Нет-нет-нет, нельзя-нельзя-нельзя, нет-нет-нет, он шептал это дрожащими губами, пытаясь сохранить равновесие, и вглядывался в тех троих, стоящих на том берегу, и не мог различить их лиц, кажется, у них вообще нет лиц.
Он поднял руку к груди и прижал звезду к сердцу, чтобы она не упала.
Лишь бы она не выскользнула.
По спине пробежал обжигающий холод, задрожали пальцы.
Трое на берегу замерли на месте, высохли и окаменели, и налетевший ветер развеял их в прах.
Синее небо треснуло пополам и разбилось на блестящие зеркальные осколки, обнажив жёлтые облака и красное закатное марево.
Трава, деревья и поле за рекой рассыпались в рыжую пыль и медный песок.
Лазарев стоял по пояс в чёрной жиже, и над ним нависало вечернее небо планеты с закатом трёх звёзд.
Он посмотрел на свои руки.
Его перчатка по-прежнему сжимала серебристую звезду.
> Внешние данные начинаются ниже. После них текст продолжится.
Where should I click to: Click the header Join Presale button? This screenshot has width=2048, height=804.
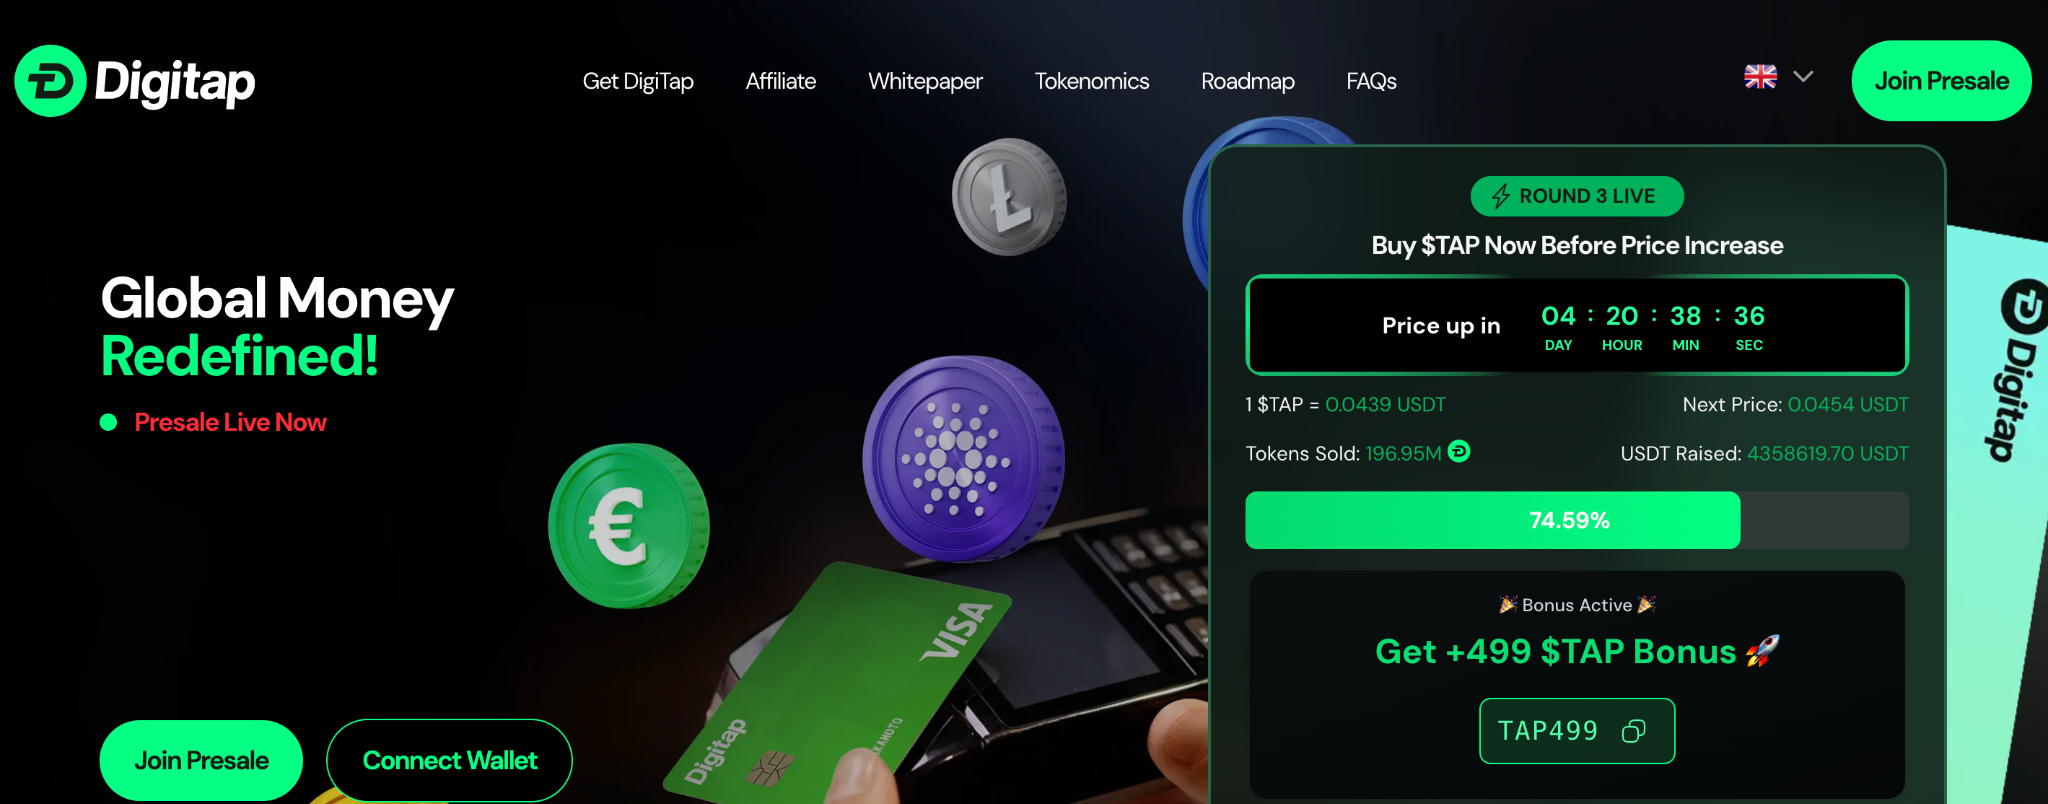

Дыхание постепенно приходило в норму.
Он обернулся и увидел посадочный модуль, стоящий на небольшом круглом островке посреди чёрной морской глади.
В наушниках снова зашипели помехи, и он услышал знакомый голос:
– Командир, это «Аврора». Корабль подлетает к заданной точке. Вам следует стартовать через девять минут.
II
– Вы с ума сошли. Сдурели. Что это? Что за…
Охримчук ворвался в комнату для допросов, услышав выстрел. Подозреваемый лежал на полу, нелепо раскинув руки, во лбу чернела дыра, под головой растекалась тёмно-красная лужа, рядом валялся опрокинутый стул.